*Texte fourni:*
⟨
Or, dans un rapport du 13 mai 1887, on peut lire que « la seconde cloche » a fêlé à son tour lors de la sonnerie du 7 avril. S’agit-il de la cloche dont Treboux a assuré le tournage ? Toujours est-il qu’il n’est plus question de la fonderie locale, mais de Ruetschi (photo). Le fait que la réparation assurée par Treboux n’ait pas tenu un an, associé aux prix cassés du concurrent argovien (3.20 par kilo de bronze pour Treboux contre seulement 2.70 pour Ruetschi) ont-ils eu raison du concept de proximité ? Quoi qu’il en soit, les 3 anciennes cloches – y compris la nouvelle petite cloche fondue un an plus tôt – furent refaites à Aarau sur un accord de sib mineur (sib2 pour le bourdon réb3 fa3 sib3). Au nez et à la barbe du fondeur local, qui doit grommeler aujourd’hui encore dans sa tombe que nul n’est prophète en son pays.
⟩
Reprenez le texte sur les cloches depuis les mots « Or, dans un » jusqu'aux mots « en son pays. » compris, en remplaçant « Treboux » par « le fondeur local ».

*Lignes:*
⟨
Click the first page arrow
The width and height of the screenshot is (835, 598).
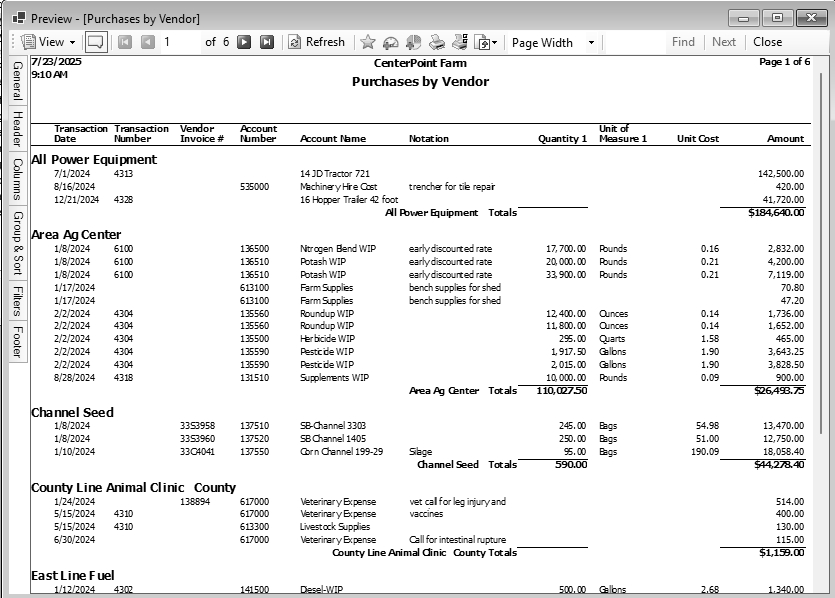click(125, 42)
⟩
⟨
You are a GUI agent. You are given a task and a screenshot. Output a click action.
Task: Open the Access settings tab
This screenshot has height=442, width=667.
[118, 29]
⟩
⟨
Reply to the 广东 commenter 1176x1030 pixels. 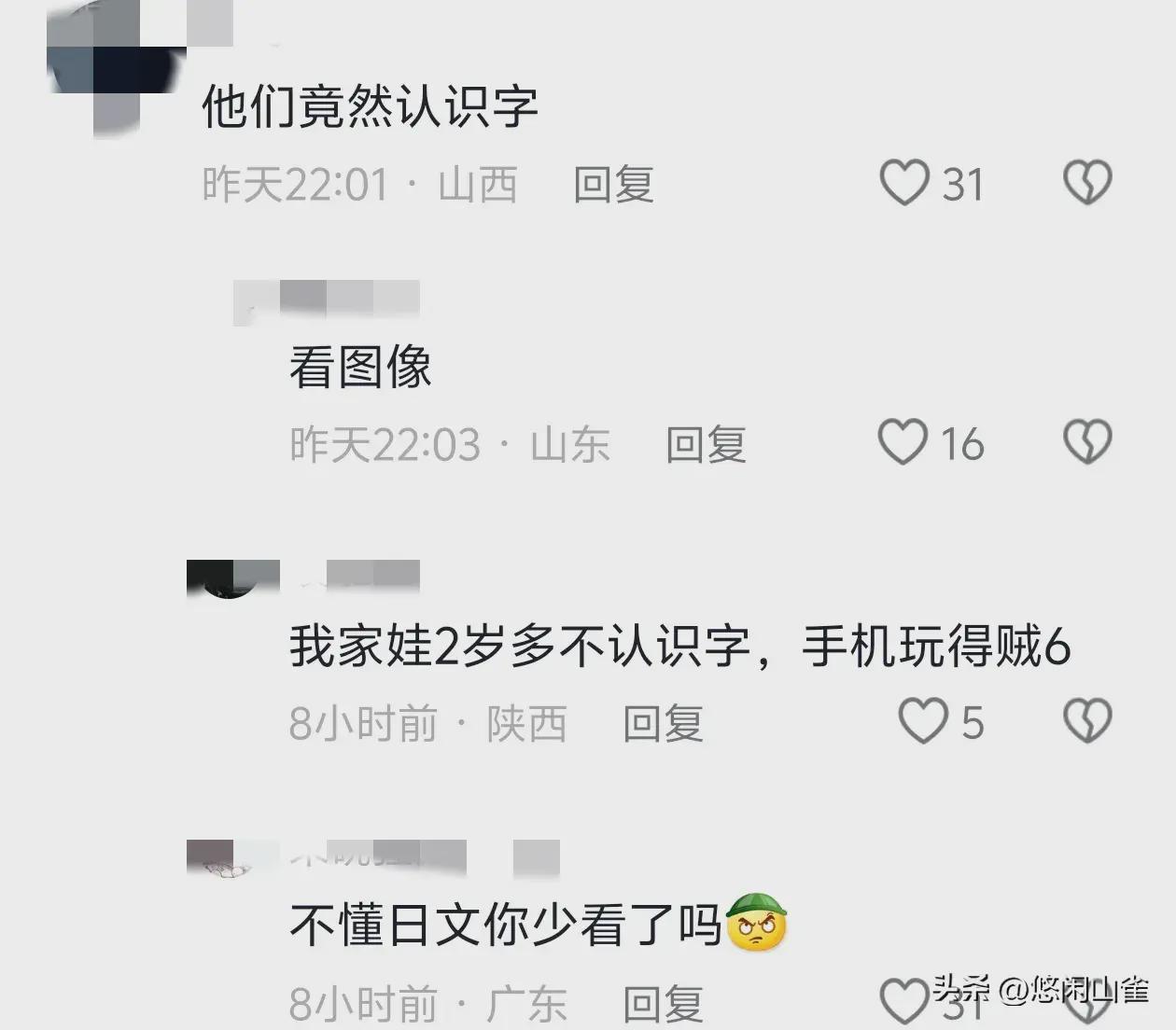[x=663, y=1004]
⟩
*Résultat:*
Or, dans un rapport du 13 mai 1887, on peut lire que « la seconde cloche » a fêlé à son tour lors de la sonnerie du 7 avril. S’agit-il de la cloche dont le fondeur local a assuré le tournage ? Toujours est-il qu’il n’est plus question de la fonderie locale, mais de Ruetschi (photo). Le fait que la réparation assurée par le fondeur local n’ait pas tenu un an, associé aux prix cassés du concurrent argovien (3.20 par kilo de bronze pour le fondeur local contre seulement 2.70 pour Ruetschi) ont-ils eu raison du concept de proximité ? Quoi qu’il en soit, les 3 anciennes cloches – y compris la nouvelle petite cloche fondue un an plus tôt – furent refaites à Aarau sur un accord de sib mineur (sib2 pour le bourdon réb3 fa3 sib3). Au nez et à la barbe du fondeur local, qui doit grommeler aujourd’hui encore dans sa tombe que nul n’est prophète en son pays.